__What is being asked__
When you reach the line in the data below that contains "For every named", please start repeating lines exactly, and stop after the line that contains "NATJEČAJI I POZIVI (85, 1201)", repeating nothing else.

__Entries provided__
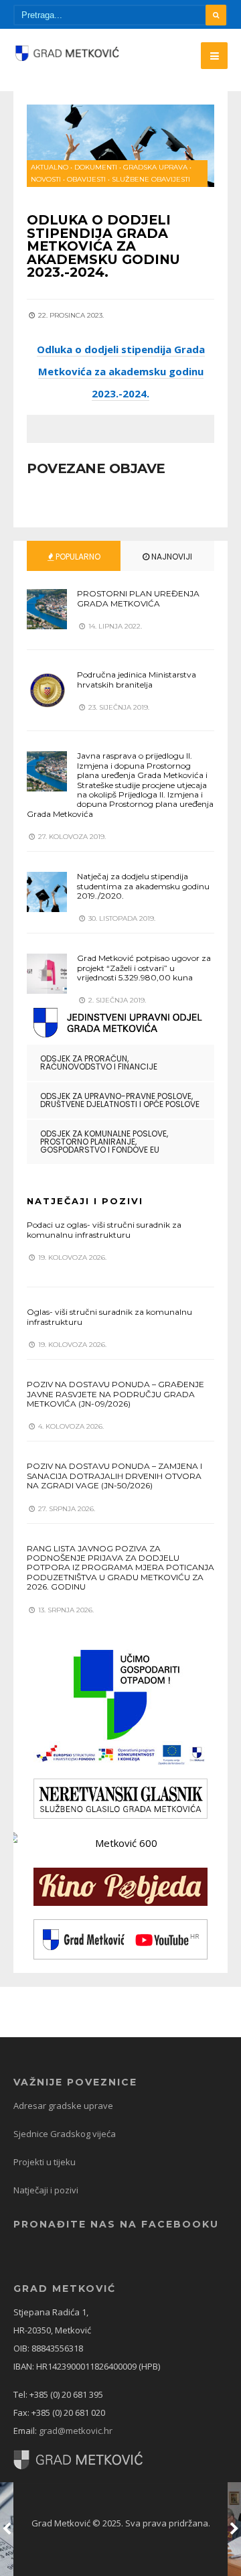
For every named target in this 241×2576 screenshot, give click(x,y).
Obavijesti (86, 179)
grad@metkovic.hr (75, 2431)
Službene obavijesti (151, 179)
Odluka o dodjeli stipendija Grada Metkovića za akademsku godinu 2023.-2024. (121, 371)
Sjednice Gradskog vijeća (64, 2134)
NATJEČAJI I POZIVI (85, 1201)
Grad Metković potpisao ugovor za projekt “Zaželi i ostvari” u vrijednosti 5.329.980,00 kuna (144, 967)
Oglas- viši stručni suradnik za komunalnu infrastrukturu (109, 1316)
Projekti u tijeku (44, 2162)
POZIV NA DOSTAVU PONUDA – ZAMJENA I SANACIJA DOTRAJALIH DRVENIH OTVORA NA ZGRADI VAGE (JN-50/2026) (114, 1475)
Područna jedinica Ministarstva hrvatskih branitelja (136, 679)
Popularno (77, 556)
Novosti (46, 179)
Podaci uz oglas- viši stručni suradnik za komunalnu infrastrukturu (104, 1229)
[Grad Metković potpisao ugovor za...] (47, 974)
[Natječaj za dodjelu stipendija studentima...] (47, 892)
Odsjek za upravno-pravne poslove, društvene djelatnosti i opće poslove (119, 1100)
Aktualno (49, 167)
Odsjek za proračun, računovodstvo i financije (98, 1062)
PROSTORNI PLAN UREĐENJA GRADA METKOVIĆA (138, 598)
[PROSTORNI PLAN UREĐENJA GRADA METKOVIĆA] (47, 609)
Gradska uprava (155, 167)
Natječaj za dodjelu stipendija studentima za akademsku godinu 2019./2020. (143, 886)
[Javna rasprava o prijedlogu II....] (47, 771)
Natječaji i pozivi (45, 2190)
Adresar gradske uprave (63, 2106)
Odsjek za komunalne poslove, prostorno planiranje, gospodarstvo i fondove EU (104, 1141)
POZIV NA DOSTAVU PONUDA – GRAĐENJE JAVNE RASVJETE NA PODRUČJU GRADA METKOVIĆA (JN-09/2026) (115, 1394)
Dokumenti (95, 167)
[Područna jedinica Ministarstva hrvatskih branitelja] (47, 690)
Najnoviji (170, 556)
--
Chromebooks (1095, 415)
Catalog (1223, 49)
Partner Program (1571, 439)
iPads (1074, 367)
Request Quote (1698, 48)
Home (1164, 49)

__Output of the task__
For every named target in this 241×2576 screenshot, give click(x,y).
Obavijesti (86, 179)
grad@metkovic.hr (75, 2431)
Službene obavijesti (151, 179)
Odluka o dodjeli stipendija Grada Metkovića za akademsku godinu 2023.-2024. (121, 371)
Sjednice Gradskog vijeća (64, 2134)
NATJEČAJI I POZIVI (85, 1201)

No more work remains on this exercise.